China will take over full ownership over a Canadian oil sands project for the first time after Athabasca Oil Sands Corp announced Tuesday it sold the remaining 40 percent of the MacKay River oil sands development to PetroChina for US $673 million. The deal continues a trend that has seen China's state-owned oil companies invest billions of dollars in exploration or production ventures in Canada, Africa, Latin America and elsewhere.

Elsewhere is another way of saying the United States, as this other bit of news suggests:

Showing that it isn't worried about the upswell of angst over hydraulic fracking technology, the Chinese government, through state-controlled Sinopec, today struck a deal with Devon Energy to buy into five prospective new exploration areas in the U.S. The deal, which includes $900 million in cash upfront and a promise of $1.6 billion in the years ahead to cover drilling and development, gives the Chinese a 33% stake in five of Devon's fields, and a front row seat to what is effectively the second wave of development of U.S. shale assets. The areas in question include the Tuscaloosa in Louisiana, the Niobrara in Colorado, the Mississippian in Devon's home state of Oklahoma, the Utica in Ohio and the Michigan basin.

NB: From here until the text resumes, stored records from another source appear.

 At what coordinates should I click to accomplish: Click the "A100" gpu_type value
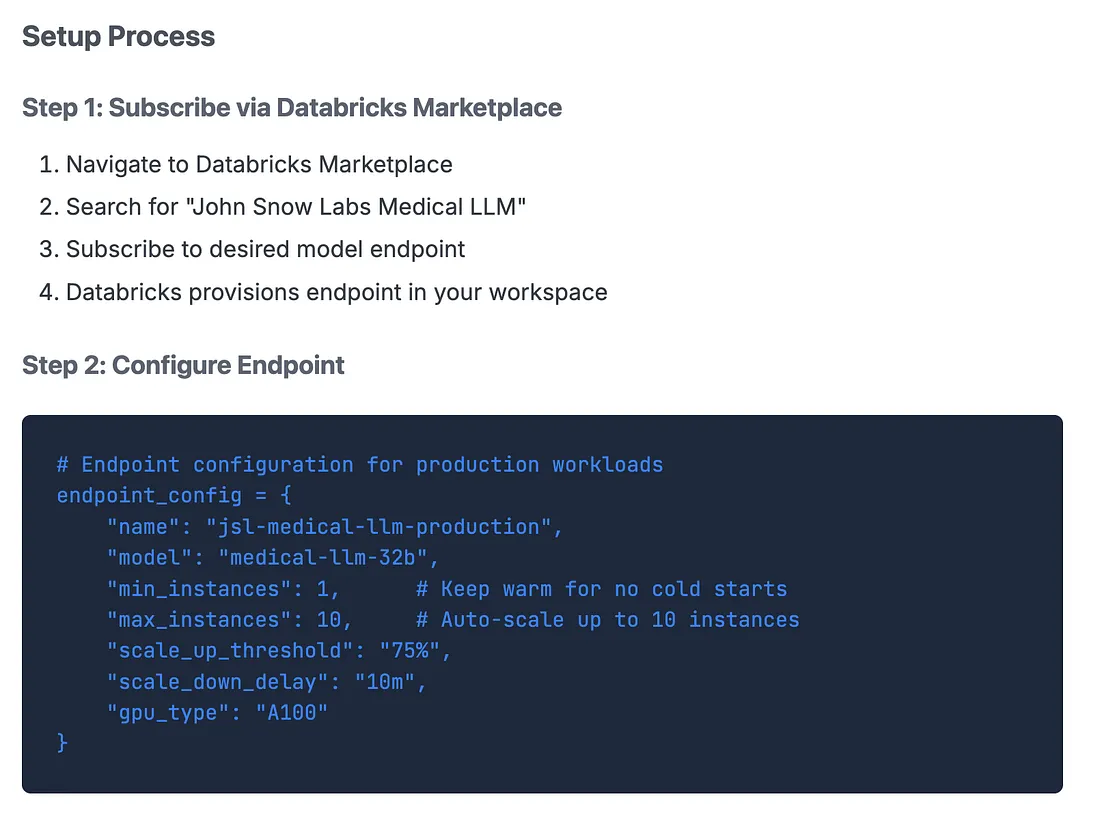point(291,713)
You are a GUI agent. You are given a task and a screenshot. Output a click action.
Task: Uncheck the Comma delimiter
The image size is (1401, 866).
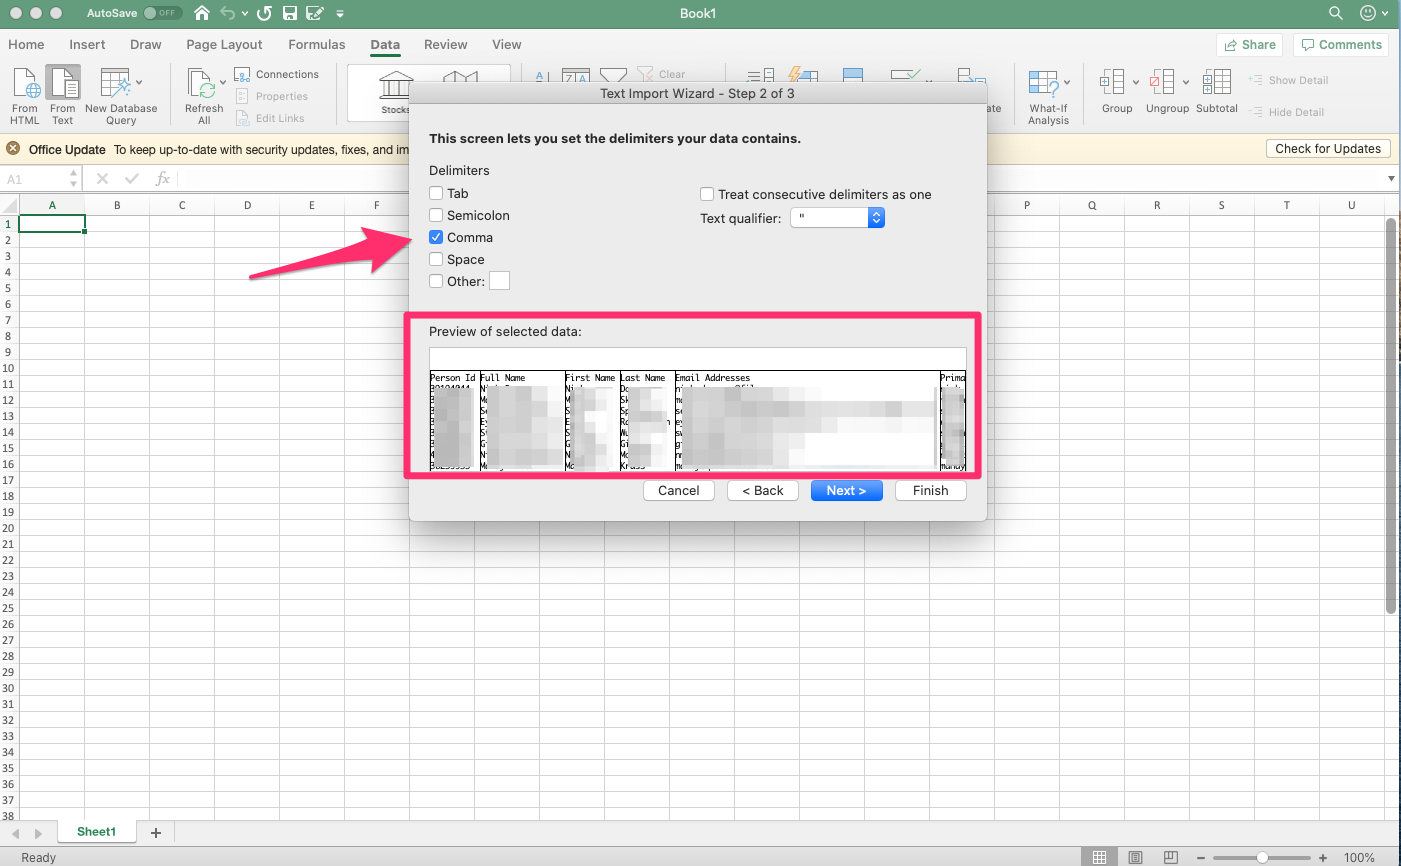[436, 237]
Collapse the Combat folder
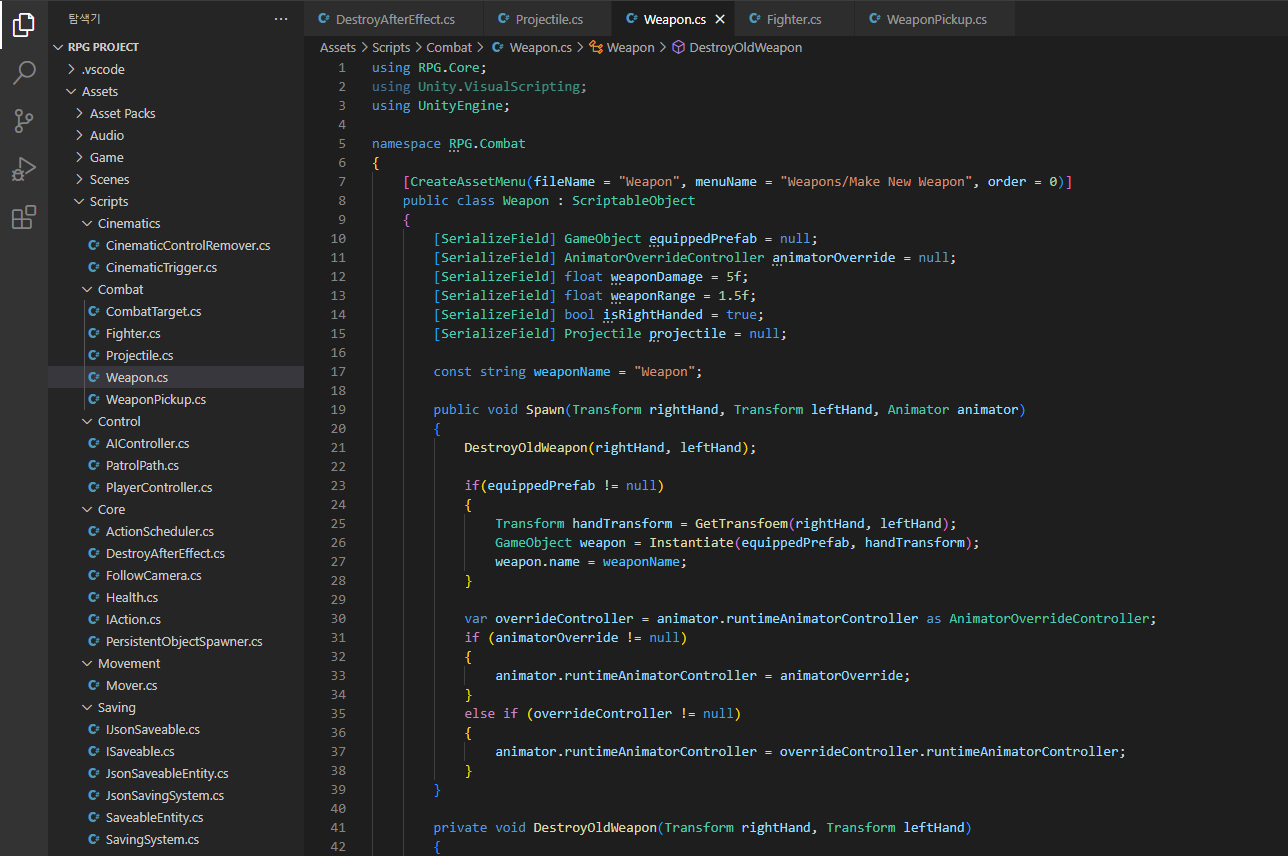 (120, 289)
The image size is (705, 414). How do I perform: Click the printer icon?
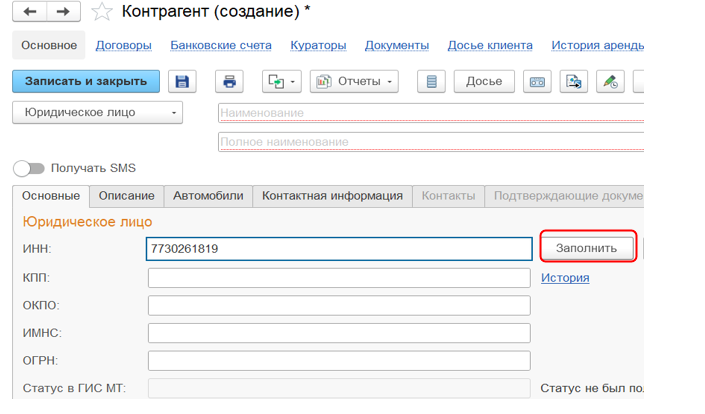point(230,82)
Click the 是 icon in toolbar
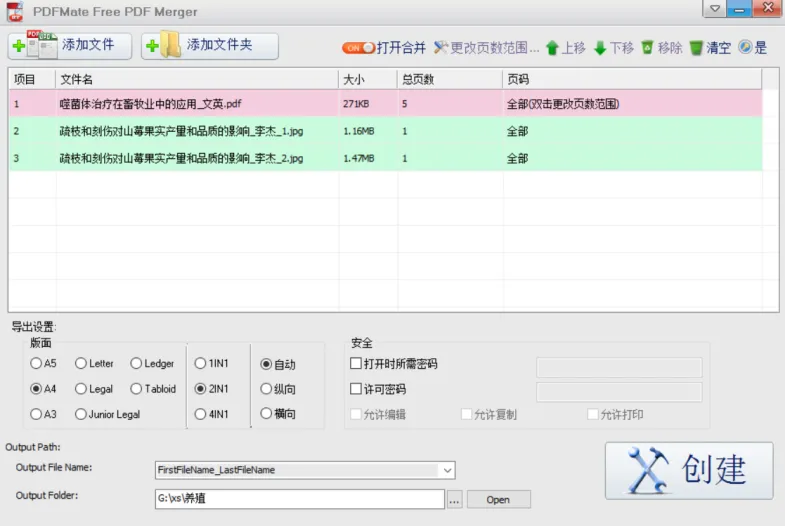The width and height of the screenshot is (785, 526). point(745,48)
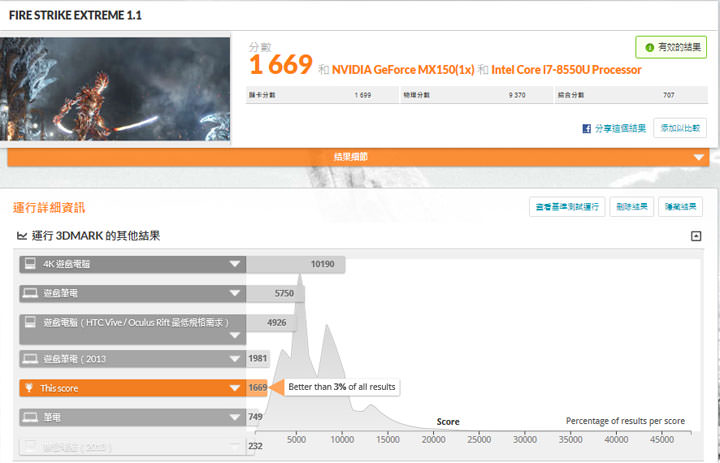
Task: Click the 添加以比較 button
Action: (680, 128)
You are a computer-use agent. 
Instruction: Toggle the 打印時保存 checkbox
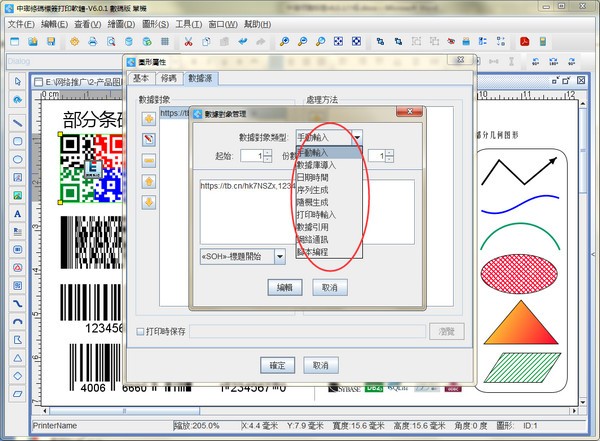click(140, 330)
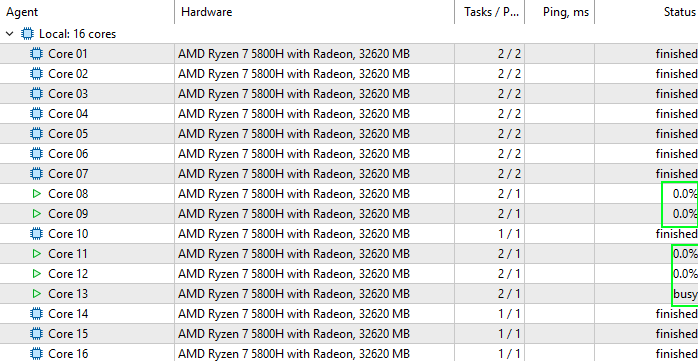Click the green play icon for Core 11
Viewport: 698px width, 361px height.
click(x=37, y=254)
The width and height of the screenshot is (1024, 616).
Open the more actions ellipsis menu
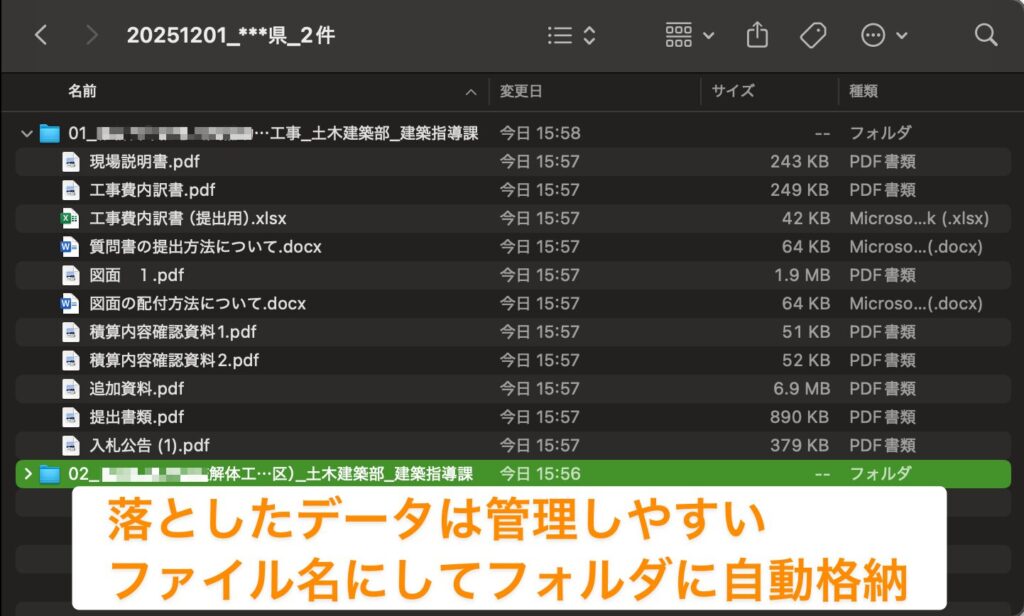pos(884,36)
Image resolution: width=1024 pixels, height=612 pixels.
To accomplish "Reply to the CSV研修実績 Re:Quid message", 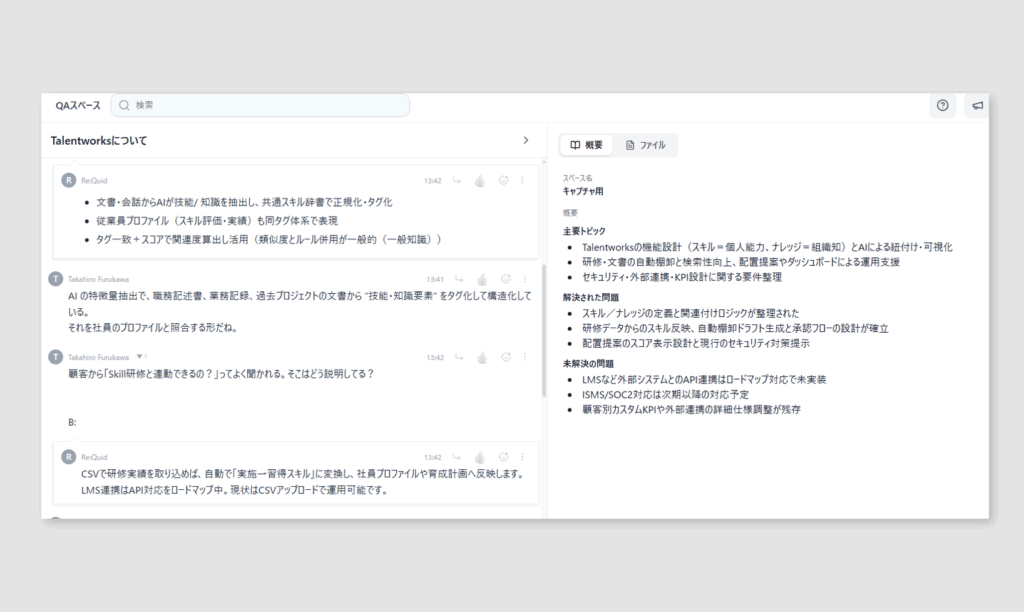I will (x=457, y=457).
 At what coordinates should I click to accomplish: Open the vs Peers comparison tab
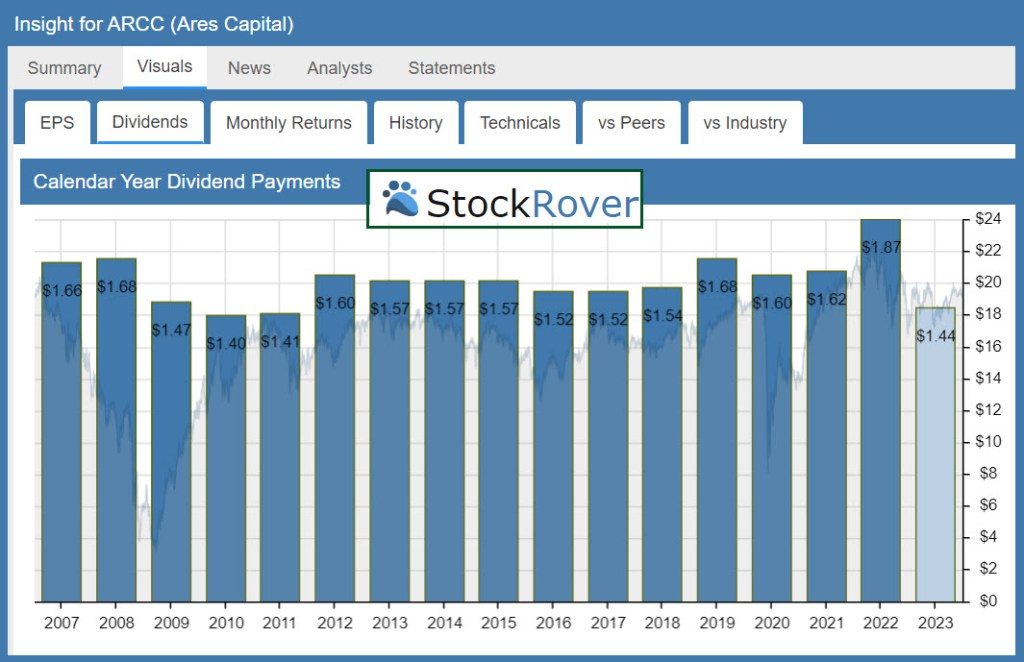pyautogui.click(x=631, y=123)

The second wave? Does that mean it washes over us irrespective of the fight over the Keystone XL pipeline? Has anybody told environmentalists this? And what about climate activists? Who worries you more at this point: Mitt Romney or China? Oh, Never mind. Back to that second wave, and how it's being funded from Chinese cash, see this 2011 must-read from Jonathan Thompson. He writes that, over the last decade,

China has emerged as one of our biggest customers; U.S. exports to China have increased 460 percent since 2000. Compared to British, Canadian or Australian multinational corporations, Asian companies still have a minuscule investment in Western resources. But over the last year, as much of Asia scrambles out of the global recession unscathed and the U.S. continues to wallow, Chinese, Indian and even former Soviet-bloc companies have bought into American oil and gas fields, molybdenum mines and more.

The story of fossil fuels as a much sought after global commodity is the big climate story that climate-concerned activists and bloggers willfully ignore.